Oui, je suis un mortel doué de facultés
Que n’ont pas bien des rois dans le marbre sculptés ;
Un baïoque, métal inerte, simple cuivre,
S’il me sent là, devient vivant, cherche à me suivre,
Et la monnaie en moi voit son Pygmalion ;
Et les sous des bourgeois qui sans rébellion,
Sans bruit, reconnaissant un chef à mon approche,
Les quittent pour venir tendrement dans ma poche,
Représentent, seigneur, de ma part tant de soins,
Tant d’adresse, un si beau scrupule en mes besoins,
Et tant de glissements d’anguille et de couleuvre,
Qu’ils sont chez eux des sous et chez moi des chefs-d’œuvre.

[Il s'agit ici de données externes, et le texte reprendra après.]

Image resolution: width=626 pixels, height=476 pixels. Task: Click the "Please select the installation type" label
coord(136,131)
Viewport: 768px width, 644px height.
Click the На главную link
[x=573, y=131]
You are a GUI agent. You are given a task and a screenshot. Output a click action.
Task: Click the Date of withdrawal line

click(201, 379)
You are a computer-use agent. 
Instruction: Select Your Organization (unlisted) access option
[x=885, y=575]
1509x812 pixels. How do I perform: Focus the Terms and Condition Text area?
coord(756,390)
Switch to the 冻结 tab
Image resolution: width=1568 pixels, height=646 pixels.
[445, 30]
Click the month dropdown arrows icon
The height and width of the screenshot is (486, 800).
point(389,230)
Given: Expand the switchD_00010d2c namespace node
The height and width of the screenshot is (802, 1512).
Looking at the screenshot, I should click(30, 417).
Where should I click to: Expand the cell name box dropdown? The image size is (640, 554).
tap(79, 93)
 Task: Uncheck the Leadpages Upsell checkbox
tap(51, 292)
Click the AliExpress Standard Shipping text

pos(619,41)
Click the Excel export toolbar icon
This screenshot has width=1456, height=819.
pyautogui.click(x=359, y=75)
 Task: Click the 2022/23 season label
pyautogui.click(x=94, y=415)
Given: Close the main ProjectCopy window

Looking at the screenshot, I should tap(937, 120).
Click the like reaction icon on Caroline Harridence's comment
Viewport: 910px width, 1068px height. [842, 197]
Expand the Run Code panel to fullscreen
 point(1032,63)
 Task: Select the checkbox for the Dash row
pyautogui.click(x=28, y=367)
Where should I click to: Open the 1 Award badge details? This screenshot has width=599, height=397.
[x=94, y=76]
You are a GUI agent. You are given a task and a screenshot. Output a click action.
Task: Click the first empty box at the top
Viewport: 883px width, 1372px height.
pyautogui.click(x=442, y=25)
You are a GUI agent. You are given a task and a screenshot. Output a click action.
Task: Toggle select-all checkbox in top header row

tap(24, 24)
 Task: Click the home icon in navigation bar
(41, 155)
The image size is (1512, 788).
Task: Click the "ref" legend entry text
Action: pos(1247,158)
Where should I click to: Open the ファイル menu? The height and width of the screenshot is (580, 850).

Ah ! quel art que le mien ! Mon collaborateur,
Dieu, qui met le possible, ô prince, à ma hauteur,
Sait tout ce qu’il me faut de calcul, d’industrie,
D’héroïsme, d’aplomb, de haute rêverie,
De sourires au sort bourru, de doux regards
À la fortune, fille aimable aux yeux hagards,
De patience auguste et d’étude acharnée,
Et de travaux, pour faire, au bout d’une journée
De pas errants, d’essais puissants, d’efforts hardis,
Changer de maître à deux ou trois maravédis !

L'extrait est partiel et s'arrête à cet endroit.